• **Task to complete**
Every line in the data must be transcribed exactly.

------ Excerpted records ------

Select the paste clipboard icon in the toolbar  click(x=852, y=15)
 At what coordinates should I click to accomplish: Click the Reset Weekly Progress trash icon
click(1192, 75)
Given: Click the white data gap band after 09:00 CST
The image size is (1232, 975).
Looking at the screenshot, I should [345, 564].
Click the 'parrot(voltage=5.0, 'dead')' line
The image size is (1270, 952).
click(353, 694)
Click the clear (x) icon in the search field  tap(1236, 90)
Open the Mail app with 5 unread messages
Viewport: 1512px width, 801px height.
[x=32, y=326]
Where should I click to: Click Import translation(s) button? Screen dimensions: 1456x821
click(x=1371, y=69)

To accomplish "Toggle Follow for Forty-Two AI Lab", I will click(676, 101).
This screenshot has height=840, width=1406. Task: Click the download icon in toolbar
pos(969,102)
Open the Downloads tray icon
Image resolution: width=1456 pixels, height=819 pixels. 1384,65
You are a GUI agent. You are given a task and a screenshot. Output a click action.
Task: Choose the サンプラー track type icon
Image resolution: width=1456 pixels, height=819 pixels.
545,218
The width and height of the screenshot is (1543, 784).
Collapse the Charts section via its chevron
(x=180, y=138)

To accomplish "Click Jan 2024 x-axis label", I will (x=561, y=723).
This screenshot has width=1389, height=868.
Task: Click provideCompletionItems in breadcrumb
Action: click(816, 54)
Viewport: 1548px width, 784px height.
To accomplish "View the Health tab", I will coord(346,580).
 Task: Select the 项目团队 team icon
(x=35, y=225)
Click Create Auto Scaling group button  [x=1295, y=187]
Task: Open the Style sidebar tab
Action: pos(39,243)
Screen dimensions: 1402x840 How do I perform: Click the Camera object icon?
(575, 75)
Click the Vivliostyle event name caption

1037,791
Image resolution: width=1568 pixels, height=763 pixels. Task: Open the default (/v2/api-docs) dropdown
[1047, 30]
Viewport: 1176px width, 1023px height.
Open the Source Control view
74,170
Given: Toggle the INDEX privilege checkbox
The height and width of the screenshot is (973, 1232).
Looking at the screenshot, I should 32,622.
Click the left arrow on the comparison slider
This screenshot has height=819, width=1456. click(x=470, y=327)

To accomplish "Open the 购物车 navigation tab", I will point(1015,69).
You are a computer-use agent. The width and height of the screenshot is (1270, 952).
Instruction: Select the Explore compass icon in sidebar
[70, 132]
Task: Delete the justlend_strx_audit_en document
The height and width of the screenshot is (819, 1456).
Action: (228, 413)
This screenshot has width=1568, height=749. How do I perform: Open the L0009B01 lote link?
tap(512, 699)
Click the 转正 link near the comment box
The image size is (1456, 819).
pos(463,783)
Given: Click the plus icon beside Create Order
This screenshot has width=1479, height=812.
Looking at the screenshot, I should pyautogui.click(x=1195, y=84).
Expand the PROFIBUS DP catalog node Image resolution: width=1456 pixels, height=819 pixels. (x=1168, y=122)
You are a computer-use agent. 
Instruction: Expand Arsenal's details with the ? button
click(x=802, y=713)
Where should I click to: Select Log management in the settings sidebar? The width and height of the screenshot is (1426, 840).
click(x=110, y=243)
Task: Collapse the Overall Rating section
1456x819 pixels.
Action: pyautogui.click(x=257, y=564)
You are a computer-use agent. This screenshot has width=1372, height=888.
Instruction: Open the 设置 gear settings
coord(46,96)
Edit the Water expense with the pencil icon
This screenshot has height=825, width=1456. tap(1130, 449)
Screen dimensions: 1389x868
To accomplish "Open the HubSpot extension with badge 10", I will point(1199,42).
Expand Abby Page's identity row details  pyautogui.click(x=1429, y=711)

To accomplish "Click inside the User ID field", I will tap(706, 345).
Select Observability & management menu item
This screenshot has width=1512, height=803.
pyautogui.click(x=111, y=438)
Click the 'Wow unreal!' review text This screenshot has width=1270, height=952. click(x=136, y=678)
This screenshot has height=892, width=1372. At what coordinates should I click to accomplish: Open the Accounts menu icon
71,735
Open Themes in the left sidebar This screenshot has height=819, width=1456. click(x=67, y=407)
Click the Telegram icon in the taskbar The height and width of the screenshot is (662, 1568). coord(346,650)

------

• **Exercise result**
Select the paste clipboard icon in the toolbar  click(x=852, y=15)
 At what coordinates should I click to accomplish: Click the Reset Weekly Progress trash icon
click(1192, 75)
Given: Click the white data gap band after 09:00 CST
The image size is (1232, 975).
Looking at the screenshot, I should [345, 564].
Click the 'parrot(voltage=5.0, 'dead')' line
The image size is (1270, 952).
click(353, 694)
Click the clear (x) icon in the search field  tap(1236, 90)
Open the Mail app with 5 unread messages
Viewport: 1512px width, 801px height.
[x=32, y=326]
Where should I click to: Click Import translation(s) button? Screen dimensions: 1456x821
click(x=1371, y=69)

To accomplish "Toggle Follow for Forty-Two AI Lab", I will click(676, 101).
This screenshot has height=840, width=1406. Task: Click the download icon in toolbar
pos(969,102)
Open the Downloads tray icon
Image resolution: width=1456 pixels, height=819 pixels. 1384,65
You are a GUI agent. You are given a task and a screenshot. Output a click action.
Task: Choose the サンプラー track type icon
Image resolution: width=1456 pixels, height=819 pixels.
545,218
The width and height of the screenshot is (1543, 784).
Collapse the Charts section via its chevron
(x=180, y=138)

To accomplish "Click Jan 2024 x-axis label", I will (x=561, y=723).
This screenshot has width=1389, height=868.
Task: Click provideCompletionItems in breadcrumb
Action: click(816, 54)
Viewport: 1548px width, 784px height.
To accomplish "View the Health tab", I will coord(346,580).
 Task: Select the 项目团队 team icon
(x=35, y=225)
Click Create Auto Scaling group button  [x=1295, y=187]
Task: Open the Style sidebar tab
Action: pos(39,243)
Screen dimensions: 1402x840 How do I perform: Click the Camera object icon?
(575, 75)
Click the Vivliostyle event name caption

1037,791
Image resolution: width=1568 pixels, height=763 pixels. Task: Open the default (/v2/api-docs) dropdown
[1047, 30]
Viewport: 1176px width, 1023px height.
Open the Source Control view
74,170
Given: Toggle the INDEX privilege checkbox
The height and width of the screenshot is (973, 1232).
Looking at the screenshot, I should 32,622.
Click the left arrow on the comparison slider
This screenshot has height=819, width=1456. click(x=470, y=327)

To accomplish "Open the 购物车 navigation tab", I will point(1015,69).
You are a computer-use agent. The width and height of the screenshot is (1270, 952).
Instruction: Select the Explore compass icon in sidebar
[70, 132]
Task: Delete the justlend_strx_audit_en document
The height and width of the screenshot is (819, 1456).
Action: (228, 413)
This screenshot has width=1568, height=749. How do I perform: Open the L0009B01 lote link?
tap(512, 699)
Click the 转正 link near the comment box
The image size is (1456, 819).
pos(463,783)
Given: Click the plus icon beside Create Order
This screenshot has width=1479, height=812.
Looking at the screenshot, I should pyautogui.click(x=1195, y=84).
Expand the PROFIBUS DP catalog node Image resolution: width=1456 pixels, height=819 pixels. (x=1168, y=122)
You are a computer-use agent. 
Instruction: Expand Arsenal's details with the ? button
click(x=802, y=713)
Where should I click to: Select Log management in the settings sidebar? The width and height of the screenshot is (1426, 840).
click(x=110, y=243)
Task: Collapse the Overall Rating section
1456x819 pixels.
Action: pyautogui.click(x=257, y=564)
You are a computer-use agent. This screenshot has width=1372, height=888.
Instruction: Open the 设置 gear settings
coord(46,96)
Edit the Water expense with the pencil icon
This screenshot has height=825, width=1456. tap(1130, 449)
Screen dimensions: 1389x868
To accomplish "Open the HubSpot extension with badge 10", I will point(1199,42).
Expand Abby Page's identity row details  pyautogui.click(x=1429, y=711)

To accomplish "Click inside the User ID field", I will tap(706, 345).
Select Observability & management menu item
This screenshot has width=1512, height=803.
pyautogui.click(x=111, y=438)
Click the 'Wow unreal!' review text This screenshot has width=1270, height=952. click(x=136, y=678)
This screenshot has height=892, width=1372. At what coordinates should I click to accomplish: Open the Accounts menu icon
71,735
Open Themes in the left sidebar This screenshot has height=819, width=1456. click(x=67, y=407)
Click the Telegram icon in the taskbar The height and width of the screenshot is (662, 1568). coord(346,650)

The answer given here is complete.